Step 5: Add custom metrics for cost, tokens, and quality

Traces help you debug single requests. Metrics help you monitor system behavior over time. Add custom metrics for fields your team will use in dashboards and alerts.

from datadog import initialize, statsd

initialize(
    api_key=os.getenv("DD_API_KEY"),
    app_key=os.getenv("DD_APP_KEY")
)

def record_llm_metrics(
    model: str,
    prompt_version: str,
    input_tokens: int,
    output_tokens: int,
    estimated_cost_usd: float,
    latency_ms: int,
    success: bool
):
    tags = [
        f"model:{model}",
        f"prompt_version:{prompt_version}",
        f"env:{os.getenv('DD_ENV', 'dev')}"
    ]

    statsd.increment("llm.request.count", tags=tags)
    statsd.histogram("llm.input_tokens", input_tokens, tags=tags)
    statsd.histogram("llm.output_tokens", output_tokens, tags=tags)
    statsd.histogram("llm.latency_ms", latency_ms, tags=tags)
    statsd.distribution("llm.cost_usd", estimated_cost_usd, tags=tags)

    if not success:
        statsd.increment("llm.error.count", tags=tags)

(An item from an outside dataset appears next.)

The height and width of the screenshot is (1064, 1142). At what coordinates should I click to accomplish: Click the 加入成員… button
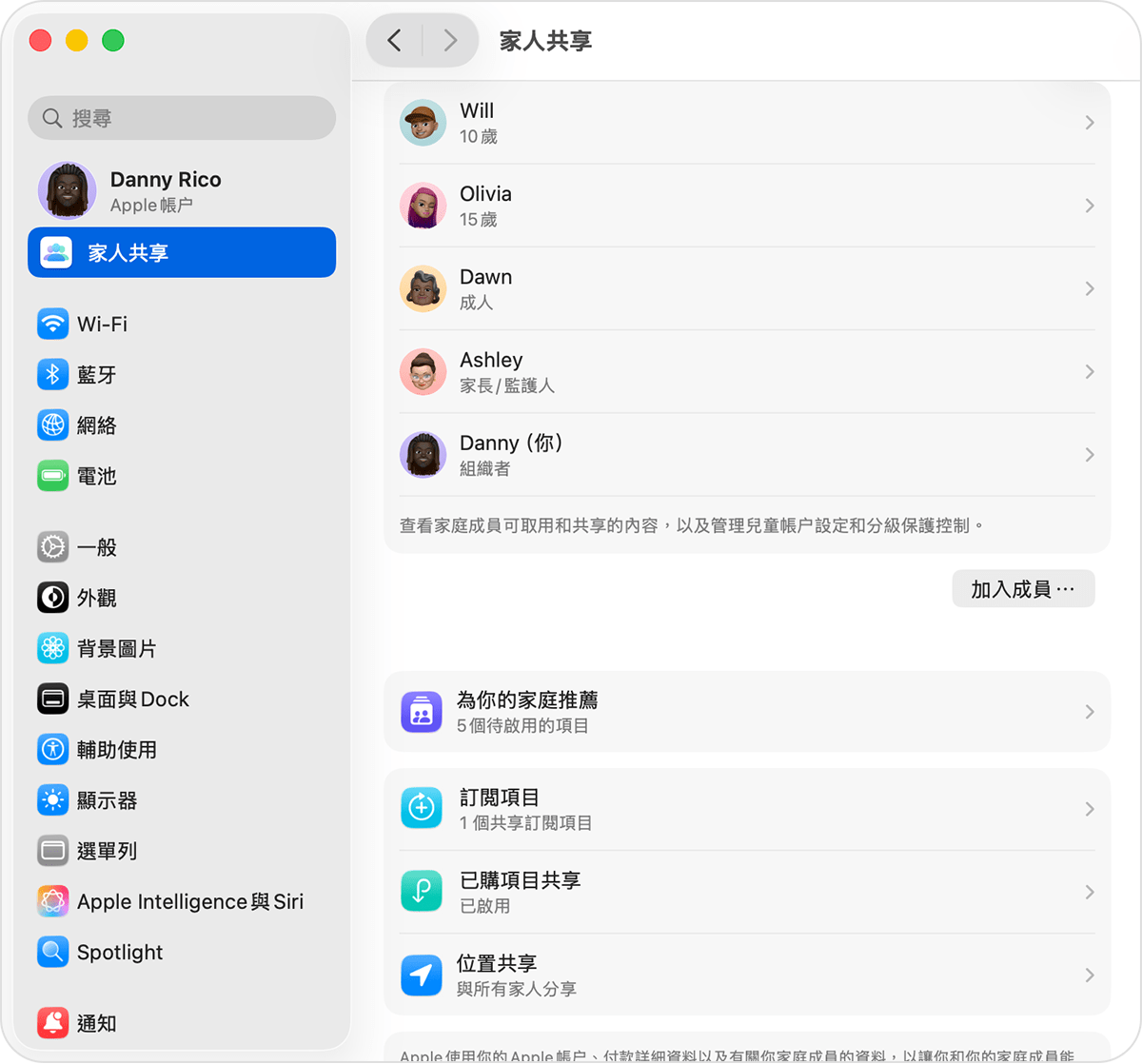1023,588
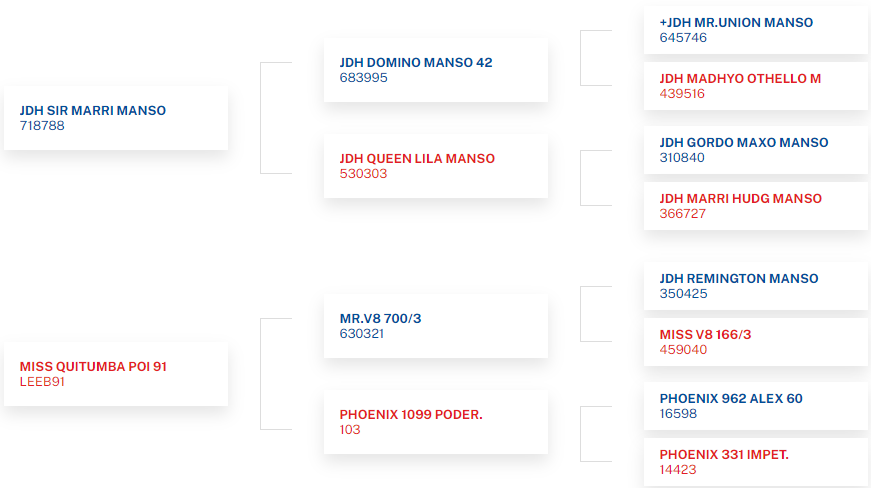This screenshot has width=871, height=488.
Task: Click registration number 645746
Action: (683, 38)
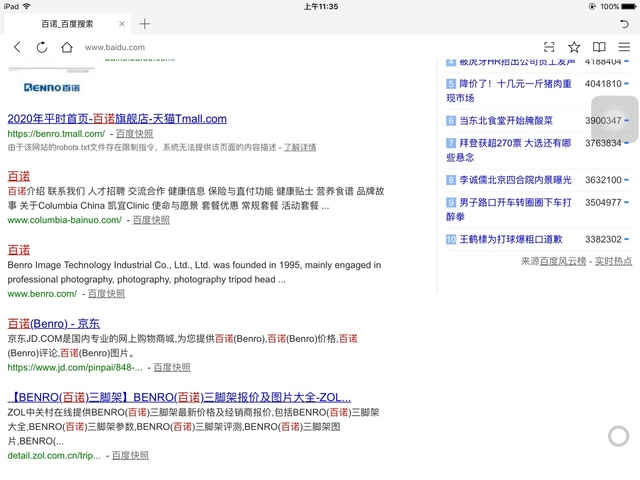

Keep tag cardinality under control. Good tags include model, prompt_version, env, route, and customer_tier. Avoid high-cardinality tags like raw user ID, full prompt hash on every metric, or document ID unless you have a specific reason and cost plan.

Step 6: Build a Datadog dashboard for LLM health

Create one dashboard for production LLM operations. Keep it focused. A useful first dashboard usually has 8 to 12 widgets.

  • Request volume: total LLM requests by service, route, model, and environment.
  • p50, p95, and p99 latency: split by model and prompt version.
  • Error rate: provider errors, timeouts, content filter blocks, tool failures, and parser failures.
  • Token usage: input tokens and output tokens by model.
  • Estimated cost: cost per hour, cost per workspace, and cost by model.
  • Retry rate: retries by provider and endpoint.
  • Context size: retrieved document count, prompt token size, and truncation count.
  • Quality metrics: user thumbs-up rate, task success rate, evaluator score, or LLM-as-a-judge score.
  • Top failing prompt versions: prompt versions with the highest error rate or lowest quality score.
  • Slow traces table: recent traces where LLM latency is above your p95 threshold.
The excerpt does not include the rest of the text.